IMF tahminlerinin yer aldığı altı ayda bir yayınlanan Dünyanın Ekonomik Görünümü raporunun Nisan sayısıyla birlikte Küresel Mali İstikrar Raporu’nu da yayınladı. Raporda dünyadaki kısa vadeli portföy ve doğrudan sermaye hareketleriyle ilgili ülke bazında detaylı veriler yer alıyor. Bulgular başta ABD olmak üzere gelişmiş ülkelerdeki para politikasının normalleşmesinin gelişmekte olan ülkelerdeki mali koşulları zorlaştıracağı yönünde.

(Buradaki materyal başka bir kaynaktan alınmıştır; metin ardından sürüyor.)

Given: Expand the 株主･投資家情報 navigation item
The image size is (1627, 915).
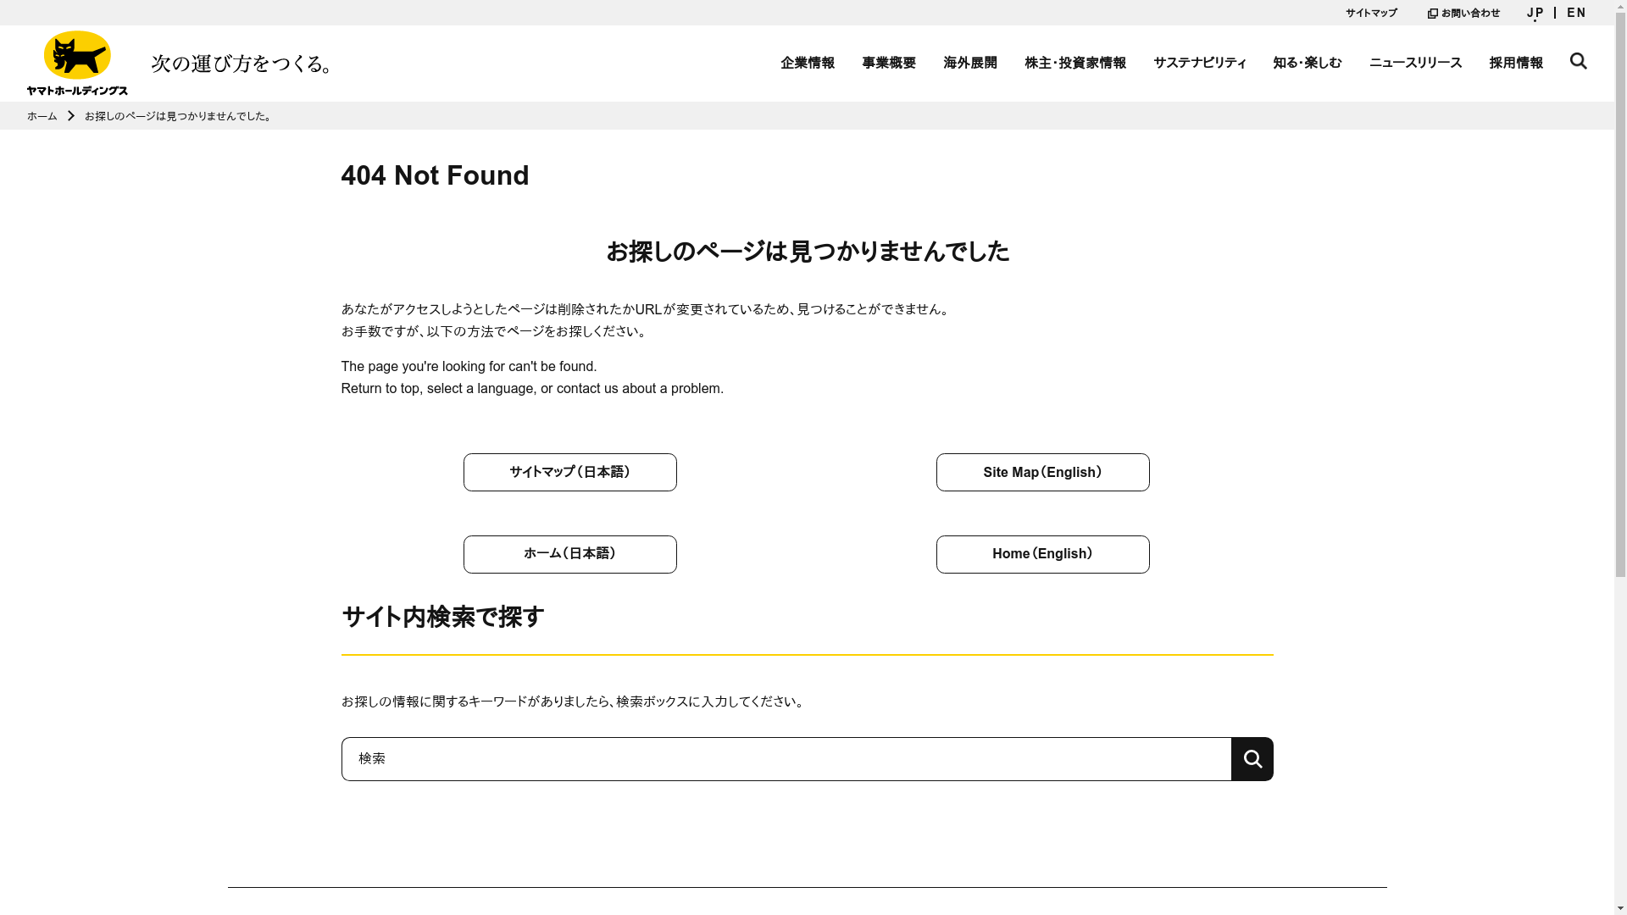Looking at the screenshot, I should coord(1074,63).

Koşulları zorlaşacak ülkeler arasında Türkiye ön sıralarda
Böylesi bir arka plan karşısında koşulları zorlaşacak ülkeler arasında Türkiye ön sıralarda. Aşağıdaki grafikte yıllar içinde cari açığın gayrı safi yurt içi hasılaya oranının ve aynı oranın doğrudan net dış yatırımlarla düzeltilmiş halinin gelişimi var. Üstteki kırmızı çizginin yansıttığı doğrudan yatırımların cari açığın finansmanına katkısı son beş yılda istikrarlı ancak ortalama bir buçuk puan seviyesinde sınırlı kaldı.

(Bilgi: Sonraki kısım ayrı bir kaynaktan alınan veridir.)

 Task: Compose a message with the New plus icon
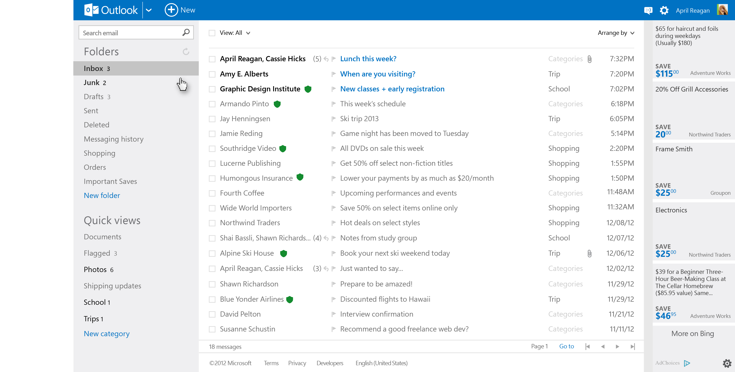(x=171, y=10)
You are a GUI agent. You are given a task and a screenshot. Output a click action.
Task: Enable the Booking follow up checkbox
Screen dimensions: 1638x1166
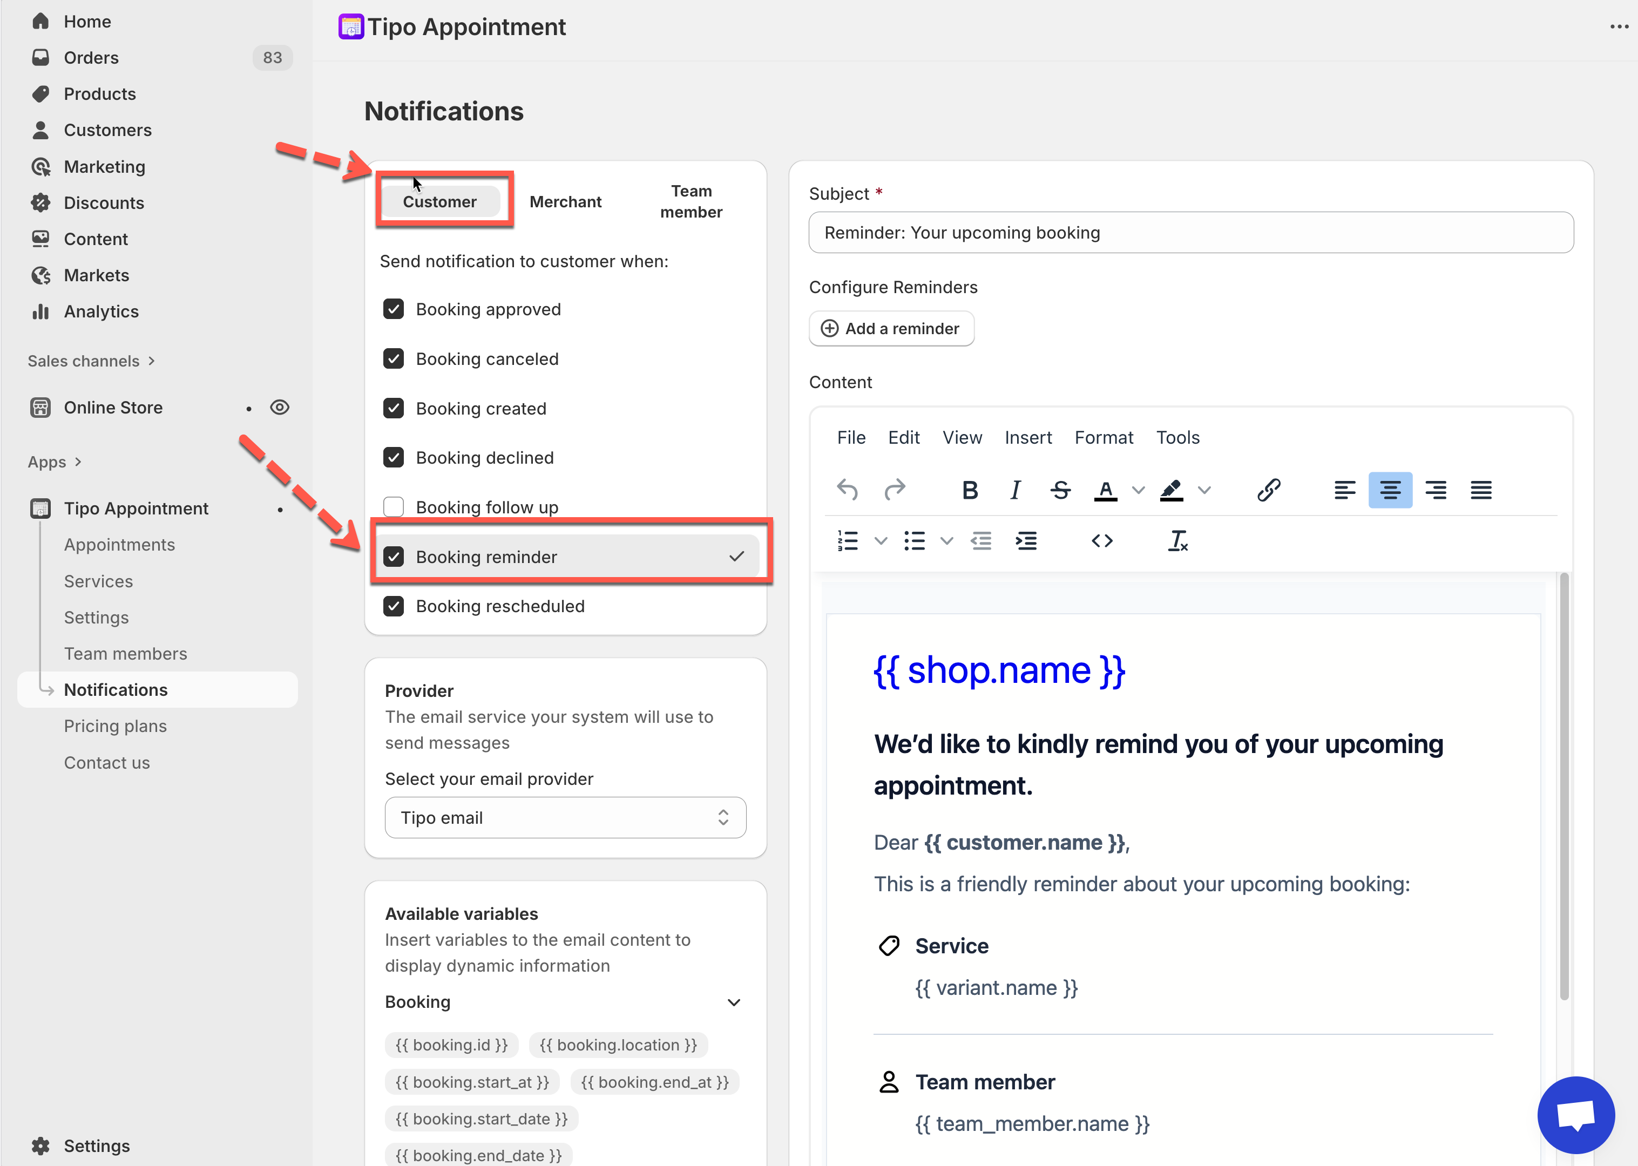(x=394, y=507)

Türkiye son beş yılda milli gelirinin yüzde 2 ile yüzde 10’u arasında değişen cari açığını ağırlıkla kısa vadeli portföy akımlarıyla karşıladı.
Dış sermaye bağımlılığı artarak sürüyor
2012 ve 2013’e gelindiğindeyse nispeten düşük ortalama büyüme rakamlarına karşın cari açığın milli gelire oranında yüzde 6 seviyesinin aşağı doğru kırılamaması ileriye dönük olarak endişe verici. Zira dış sermaye bağımlılığımızın artarak sürdüğünü gösteriyor.
Türkiye serbest kur rejimine geçtiği son 12 yılda benzeri dengesizlikleri küresel mali koşulların belirlediği kur hareketlerine karşı faiz ayarlamaları yaparak yönetti. Son beş yıldaki küresel koşullar ise buna ek olarak ekonomi yönetiminin siyasi müdahaleleri göğüslemek için gerektiğinde geleneksel olmayan politikaları da denemesine imkan veren bir manevra alanı yaratıyordu.
IMF ve Moody’s’den gelen haberler artık bu manevra alanının iyice daraldığını tescilledi.